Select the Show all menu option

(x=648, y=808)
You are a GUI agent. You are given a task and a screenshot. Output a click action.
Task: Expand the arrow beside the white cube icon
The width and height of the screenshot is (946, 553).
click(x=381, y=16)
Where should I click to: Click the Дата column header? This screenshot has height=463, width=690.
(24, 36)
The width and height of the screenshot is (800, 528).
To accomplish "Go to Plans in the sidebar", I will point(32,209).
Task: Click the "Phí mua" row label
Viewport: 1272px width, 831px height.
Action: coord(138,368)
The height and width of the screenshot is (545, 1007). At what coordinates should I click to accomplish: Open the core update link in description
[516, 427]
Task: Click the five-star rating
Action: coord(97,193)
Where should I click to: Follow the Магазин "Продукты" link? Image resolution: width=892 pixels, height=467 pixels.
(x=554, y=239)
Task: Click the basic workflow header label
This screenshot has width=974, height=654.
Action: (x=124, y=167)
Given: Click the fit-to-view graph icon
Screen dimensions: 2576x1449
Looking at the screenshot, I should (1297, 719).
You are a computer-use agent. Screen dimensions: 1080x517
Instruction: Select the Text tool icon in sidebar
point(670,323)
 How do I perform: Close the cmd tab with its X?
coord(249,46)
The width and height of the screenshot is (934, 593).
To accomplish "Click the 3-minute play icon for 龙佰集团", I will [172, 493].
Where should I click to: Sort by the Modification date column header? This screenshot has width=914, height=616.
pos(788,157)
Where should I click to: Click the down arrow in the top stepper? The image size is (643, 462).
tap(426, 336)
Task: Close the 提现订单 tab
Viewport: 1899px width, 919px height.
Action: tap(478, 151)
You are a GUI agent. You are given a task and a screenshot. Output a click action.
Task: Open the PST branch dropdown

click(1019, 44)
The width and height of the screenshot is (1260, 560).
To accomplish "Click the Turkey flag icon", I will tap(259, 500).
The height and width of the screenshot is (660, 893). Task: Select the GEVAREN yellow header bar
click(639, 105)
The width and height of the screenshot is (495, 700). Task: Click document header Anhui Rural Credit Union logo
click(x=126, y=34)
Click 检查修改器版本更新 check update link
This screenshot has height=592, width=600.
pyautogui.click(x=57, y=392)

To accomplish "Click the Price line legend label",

**TASK STATEMENT**
Copy out each record from above, exactly.

**TASK RESPONSE**
Select the Show all menu option

(x=648, y=808)
You are a GUI agent. You are given a task and a screenshot. Output a click action.
Task: Expand the arrow beside the white cube icon
The width and height of the screenshot is (946, 553).
click(x=381, y=16)
Where should I click to: Click the Дата column header? This screenshot has height=463, width=690.
(24, 36)
The width and height of the screenshot is (800, 528).
To accomplish "Go to Plans in the sidebar", I will point(32,209).
Task: Click the "Phí mua" row label
Viewport: 1272px width, 831px height.
Action: coord(138,368)
The height and width of the screenshot is (545, 1007). At what coordinates should I click to accomplish: Open the core update link in description
[516, 427]
Task: Click the five-star rating
Action: coord(97,193)
Where should I click to: Follow the Магазин "Продукты" link? Image resolution: width=892 pixels, height=467 pixels.
(x=554, y=239)
Task: Click the basic workflow header label
This screenshot has width=974, height=654.
Action: (x=124, y=167)
Given: Click the fit-to-view graph icon
Screen dimensions: 2576x1449
Looking at the screenshot, I should (1297, 719).
You are a computer-use agent. Screen dimensions: 1080x517
Instruction: Select the Text tool icon in sidebar
point(670,323)
 How do I perform: Close the cmd tab with its X?
coord(249,46)
The width and height of the screenshot is (934, 593).
To accomplish "Click the 3-minute play icon for 龙佰集团", I will [172, 493].
Where should I click to: Sort by the Modification date column header? This screenshot has width=914, height=616.
pos(788,157)
Where should I click to: Click the down arrow in the top stepper? The image size is (643, 462).
tap(426, 336)
Task: Close the 提现订单 tab
Viewport: 1899px width, 919px height.
Action: tap(478, 151)
You are a GUI agent. You are given a task and a screenshot. Output a click action.
Task: Open the PST branch dropdown

click(1019, 44)
The width and height of the screenshot is (1260, 560).
To accomplish "Click the Turkey flag icon", I will tap(259, 500).
The height and width of the screenshot is (660, 893). Task: Select the GEVAREN yellow header bar
click(639, 105)
The width and height of the screenshot is (495, 700). Task: Click document header Anhui Rural Credit Union logo
click(x=126, y=34)
Click 检查修改器版本更新 check update link
This screenshot has height=592, width=600.
pyautogui.click(x=57, y=392)

To accomplish "Click the Price line legend label",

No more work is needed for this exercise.